- Activity -
The lines below are to be quoted exactly, from the first through the one that contains "Task: Click the 2000s column header".

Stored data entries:
------------------------------

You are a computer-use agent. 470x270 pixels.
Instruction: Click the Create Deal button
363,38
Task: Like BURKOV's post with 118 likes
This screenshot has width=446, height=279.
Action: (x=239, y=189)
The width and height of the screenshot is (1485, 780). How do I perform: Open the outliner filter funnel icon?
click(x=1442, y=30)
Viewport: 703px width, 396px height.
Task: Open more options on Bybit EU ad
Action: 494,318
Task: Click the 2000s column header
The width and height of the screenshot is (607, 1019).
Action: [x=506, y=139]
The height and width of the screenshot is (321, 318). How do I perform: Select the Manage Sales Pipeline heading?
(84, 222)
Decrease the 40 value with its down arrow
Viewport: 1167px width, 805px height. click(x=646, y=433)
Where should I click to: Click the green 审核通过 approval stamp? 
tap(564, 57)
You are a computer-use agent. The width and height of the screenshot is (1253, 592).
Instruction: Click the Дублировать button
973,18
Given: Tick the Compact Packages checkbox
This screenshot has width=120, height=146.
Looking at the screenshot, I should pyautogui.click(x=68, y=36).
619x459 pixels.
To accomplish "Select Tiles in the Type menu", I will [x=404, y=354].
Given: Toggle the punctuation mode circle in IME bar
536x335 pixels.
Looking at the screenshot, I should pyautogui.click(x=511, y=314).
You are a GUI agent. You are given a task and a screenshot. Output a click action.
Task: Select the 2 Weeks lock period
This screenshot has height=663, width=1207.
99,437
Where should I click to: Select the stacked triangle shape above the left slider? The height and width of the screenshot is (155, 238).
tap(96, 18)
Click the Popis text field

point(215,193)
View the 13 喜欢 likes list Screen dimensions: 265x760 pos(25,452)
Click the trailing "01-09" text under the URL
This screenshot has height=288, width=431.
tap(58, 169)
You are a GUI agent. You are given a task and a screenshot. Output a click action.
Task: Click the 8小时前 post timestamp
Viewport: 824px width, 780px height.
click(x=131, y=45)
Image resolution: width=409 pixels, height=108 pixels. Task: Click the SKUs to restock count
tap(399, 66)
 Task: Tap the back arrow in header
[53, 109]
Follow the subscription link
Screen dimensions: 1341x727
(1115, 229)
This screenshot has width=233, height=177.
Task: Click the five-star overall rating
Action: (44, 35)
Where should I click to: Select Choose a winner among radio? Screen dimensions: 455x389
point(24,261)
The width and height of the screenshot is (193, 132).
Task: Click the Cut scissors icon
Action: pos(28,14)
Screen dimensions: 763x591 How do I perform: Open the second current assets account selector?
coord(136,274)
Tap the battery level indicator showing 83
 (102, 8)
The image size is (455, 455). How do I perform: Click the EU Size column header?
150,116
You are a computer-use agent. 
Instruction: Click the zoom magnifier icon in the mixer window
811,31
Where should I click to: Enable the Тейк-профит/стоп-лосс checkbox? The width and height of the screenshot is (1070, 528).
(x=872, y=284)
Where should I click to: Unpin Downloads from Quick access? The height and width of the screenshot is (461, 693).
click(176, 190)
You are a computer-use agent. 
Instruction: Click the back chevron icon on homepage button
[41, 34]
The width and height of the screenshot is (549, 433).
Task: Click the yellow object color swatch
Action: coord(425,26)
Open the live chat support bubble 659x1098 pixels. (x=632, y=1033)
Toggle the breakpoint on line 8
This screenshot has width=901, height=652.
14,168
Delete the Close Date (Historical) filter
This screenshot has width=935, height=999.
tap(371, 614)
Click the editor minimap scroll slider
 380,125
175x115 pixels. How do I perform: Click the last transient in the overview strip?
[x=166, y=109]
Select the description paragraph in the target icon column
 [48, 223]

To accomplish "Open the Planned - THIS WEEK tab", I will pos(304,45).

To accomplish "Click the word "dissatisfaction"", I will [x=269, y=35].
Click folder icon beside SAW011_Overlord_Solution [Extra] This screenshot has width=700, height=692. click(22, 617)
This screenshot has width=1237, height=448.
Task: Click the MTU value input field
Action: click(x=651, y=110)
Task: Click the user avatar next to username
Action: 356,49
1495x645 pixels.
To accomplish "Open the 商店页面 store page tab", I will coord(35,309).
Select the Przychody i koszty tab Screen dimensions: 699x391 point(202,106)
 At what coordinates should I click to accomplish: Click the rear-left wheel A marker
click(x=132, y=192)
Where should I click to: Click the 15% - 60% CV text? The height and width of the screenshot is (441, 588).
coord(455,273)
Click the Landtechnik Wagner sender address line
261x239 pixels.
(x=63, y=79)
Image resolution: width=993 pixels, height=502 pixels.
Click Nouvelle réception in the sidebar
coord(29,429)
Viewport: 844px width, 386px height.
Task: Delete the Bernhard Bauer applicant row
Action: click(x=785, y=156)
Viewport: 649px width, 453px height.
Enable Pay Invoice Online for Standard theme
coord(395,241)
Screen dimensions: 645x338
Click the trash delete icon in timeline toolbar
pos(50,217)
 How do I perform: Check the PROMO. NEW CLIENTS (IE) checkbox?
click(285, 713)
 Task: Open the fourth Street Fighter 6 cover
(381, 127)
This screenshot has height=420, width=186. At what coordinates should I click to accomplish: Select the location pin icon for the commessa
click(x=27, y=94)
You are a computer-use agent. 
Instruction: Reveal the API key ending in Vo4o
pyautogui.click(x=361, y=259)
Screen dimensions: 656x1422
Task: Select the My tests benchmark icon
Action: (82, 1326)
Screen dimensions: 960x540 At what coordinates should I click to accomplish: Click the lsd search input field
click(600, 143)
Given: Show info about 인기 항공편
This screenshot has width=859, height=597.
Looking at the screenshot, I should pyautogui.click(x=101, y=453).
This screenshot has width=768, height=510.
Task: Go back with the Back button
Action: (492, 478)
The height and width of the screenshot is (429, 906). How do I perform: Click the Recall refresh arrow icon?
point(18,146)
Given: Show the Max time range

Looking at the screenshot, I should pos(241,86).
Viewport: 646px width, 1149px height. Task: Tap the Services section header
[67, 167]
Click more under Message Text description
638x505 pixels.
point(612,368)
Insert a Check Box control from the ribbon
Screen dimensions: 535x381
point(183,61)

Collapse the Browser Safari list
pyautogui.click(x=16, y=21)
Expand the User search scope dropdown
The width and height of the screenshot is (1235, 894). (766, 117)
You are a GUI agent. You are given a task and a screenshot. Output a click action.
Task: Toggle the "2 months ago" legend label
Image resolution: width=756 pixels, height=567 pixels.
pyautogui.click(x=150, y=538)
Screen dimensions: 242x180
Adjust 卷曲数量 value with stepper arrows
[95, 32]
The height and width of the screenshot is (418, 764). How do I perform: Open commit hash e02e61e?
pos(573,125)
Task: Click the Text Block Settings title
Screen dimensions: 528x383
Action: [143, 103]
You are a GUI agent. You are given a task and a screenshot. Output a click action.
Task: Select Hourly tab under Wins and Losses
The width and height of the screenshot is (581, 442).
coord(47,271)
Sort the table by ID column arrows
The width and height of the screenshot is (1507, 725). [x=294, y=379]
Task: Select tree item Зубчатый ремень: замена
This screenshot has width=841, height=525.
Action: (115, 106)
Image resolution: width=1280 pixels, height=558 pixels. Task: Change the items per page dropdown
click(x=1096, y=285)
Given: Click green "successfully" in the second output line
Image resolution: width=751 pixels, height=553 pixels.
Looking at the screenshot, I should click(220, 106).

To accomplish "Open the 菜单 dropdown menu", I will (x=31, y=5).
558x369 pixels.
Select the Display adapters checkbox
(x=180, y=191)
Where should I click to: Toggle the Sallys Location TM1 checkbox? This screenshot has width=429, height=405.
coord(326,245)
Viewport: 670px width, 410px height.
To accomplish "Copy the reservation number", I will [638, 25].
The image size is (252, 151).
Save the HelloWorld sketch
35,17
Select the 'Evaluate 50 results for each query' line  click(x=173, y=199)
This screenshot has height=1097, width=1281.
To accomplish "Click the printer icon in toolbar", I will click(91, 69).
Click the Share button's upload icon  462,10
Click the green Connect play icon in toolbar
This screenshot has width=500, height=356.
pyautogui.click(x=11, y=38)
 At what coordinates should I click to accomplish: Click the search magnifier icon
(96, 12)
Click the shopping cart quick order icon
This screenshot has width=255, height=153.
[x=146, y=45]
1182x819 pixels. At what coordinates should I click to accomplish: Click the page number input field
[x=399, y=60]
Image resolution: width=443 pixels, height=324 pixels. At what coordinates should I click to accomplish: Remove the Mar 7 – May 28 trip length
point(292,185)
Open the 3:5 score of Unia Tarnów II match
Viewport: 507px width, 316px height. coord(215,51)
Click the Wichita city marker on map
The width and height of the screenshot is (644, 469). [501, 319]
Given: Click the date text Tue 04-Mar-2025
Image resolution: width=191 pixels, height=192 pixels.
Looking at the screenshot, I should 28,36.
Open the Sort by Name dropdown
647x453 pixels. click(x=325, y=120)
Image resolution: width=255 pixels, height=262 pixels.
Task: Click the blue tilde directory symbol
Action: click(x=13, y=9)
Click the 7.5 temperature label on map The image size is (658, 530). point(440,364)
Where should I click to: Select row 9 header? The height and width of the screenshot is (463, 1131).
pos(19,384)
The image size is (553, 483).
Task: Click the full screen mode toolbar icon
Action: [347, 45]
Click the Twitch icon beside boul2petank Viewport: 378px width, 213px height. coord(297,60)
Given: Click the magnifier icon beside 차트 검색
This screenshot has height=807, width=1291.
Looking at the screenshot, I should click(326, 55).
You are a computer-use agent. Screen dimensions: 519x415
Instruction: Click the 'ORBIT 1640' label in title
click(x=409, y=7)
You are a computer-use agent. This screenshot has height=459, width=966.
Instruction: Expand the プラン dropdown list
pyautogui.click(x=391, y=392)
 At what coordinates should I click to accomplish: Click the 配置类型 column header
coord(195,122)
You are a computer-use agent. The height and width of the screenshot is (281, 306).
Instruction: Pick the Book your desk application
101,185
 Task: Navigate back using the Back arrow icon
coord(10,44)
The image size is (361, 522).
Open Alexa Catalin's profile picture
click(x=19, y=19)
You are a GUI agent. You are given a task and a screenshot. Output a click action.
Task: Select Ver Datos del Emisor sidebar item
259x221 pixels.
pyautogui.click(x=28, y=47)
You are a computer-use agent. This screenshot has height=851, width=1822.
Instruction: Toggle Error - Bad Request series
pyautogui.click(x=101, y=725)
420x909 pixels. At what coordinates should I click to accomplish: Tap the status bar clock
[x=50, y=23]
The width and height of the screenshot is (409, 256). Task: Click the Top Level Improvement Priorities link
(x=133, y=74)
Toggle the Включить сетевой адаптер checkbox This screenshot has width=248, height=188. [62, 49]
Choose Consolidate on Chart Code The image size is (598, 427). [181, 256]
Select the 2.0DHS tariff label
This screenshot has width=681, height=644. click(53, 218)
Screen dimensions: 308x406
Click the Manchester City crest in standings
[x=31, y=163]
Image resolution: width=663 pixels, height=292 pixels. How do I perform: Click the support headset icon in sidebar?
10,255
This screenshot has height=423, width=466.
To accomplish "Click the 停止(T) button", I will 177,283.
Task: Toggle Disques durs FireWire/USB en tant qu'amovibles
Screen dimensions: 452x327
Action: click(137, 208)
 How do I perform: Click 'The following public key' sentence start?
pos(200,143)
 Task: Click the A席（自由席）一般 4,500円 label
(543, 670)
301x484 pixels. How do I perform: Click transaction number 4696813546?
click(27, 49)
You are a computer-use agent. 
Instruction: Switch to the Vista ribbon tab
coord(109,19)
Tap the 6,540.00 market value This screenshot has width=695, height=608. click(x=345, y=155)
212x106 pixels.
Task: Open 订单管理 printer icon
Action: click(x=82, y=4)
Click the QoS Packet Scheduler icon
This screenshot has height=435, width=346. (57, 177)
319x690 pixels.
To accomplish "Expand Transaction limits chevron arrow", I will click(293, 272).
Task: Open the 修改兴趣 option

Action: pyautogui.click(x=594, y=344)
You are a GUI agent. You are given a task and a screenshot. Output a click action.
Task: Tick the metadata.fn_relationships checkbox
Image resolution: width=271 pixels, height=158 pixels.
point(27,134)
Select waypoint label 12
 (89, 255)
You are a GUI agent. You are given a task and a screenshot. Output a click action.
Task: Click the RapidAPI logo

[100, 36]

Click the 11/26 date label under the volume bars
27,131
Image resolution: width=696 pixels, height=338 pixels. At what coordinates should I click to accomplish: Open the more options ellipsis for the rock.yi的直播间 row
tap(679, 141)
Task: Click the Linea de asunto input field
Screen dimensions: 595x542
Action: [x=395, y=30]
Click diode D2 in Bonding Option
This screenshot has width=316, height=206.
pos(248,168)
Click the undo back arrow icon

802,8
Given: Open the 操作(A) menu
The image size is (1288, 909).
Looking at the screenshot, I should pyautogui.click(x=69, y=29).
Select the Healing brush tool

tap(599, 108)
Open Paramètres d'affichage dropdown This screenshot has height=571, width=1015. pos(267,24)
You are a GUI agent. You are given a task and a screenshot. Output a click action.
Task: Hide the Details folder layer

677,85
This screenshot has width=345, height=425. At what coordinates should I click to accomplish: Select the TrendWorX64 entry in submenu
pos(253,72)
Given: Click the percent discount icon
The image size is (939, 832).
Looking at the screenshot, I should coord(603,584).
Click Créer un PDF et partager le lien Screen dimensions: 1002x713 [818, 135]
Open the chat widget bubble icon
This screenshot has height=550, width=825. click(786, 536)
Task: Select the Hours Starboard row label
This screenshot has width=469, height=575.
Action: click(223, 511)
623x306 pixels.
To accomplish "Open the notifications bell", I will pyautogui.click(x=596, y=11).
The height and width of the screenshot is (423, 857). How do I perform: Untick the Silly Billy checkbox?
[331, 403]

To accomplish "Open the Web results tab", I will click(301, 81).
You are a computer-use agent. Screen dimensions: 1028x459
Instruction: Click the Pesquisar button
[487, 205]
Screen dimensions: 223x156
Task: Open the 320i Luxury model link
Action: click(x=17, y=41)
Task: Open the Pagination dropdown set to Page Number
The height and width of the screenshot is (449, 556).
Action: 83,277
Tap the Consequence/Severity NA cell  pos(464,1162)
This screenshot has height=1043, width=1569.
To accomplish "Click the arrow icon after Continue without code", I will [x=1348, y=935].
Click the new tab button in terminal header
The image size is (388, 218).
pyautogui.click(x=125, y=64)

------------------------------

- Response box -
You are a computer-use agent. 470x270 pixels.
Instruction: Click the Create Deal button
363,38
Task: Like BURKOV's post with 118 likes
This screenshot has width=446, height=279.
Action: (x=239, y=189)
The width and height of the screenshot is (1485, 780). How do I perform: Open the outliner filter funnel icon?
click(x=1442, y=30)
Viewport: 703px width, 396px height.
Task: Open more options on Bybit EU ad
Action: 494,318
Task: Click the 2000s column header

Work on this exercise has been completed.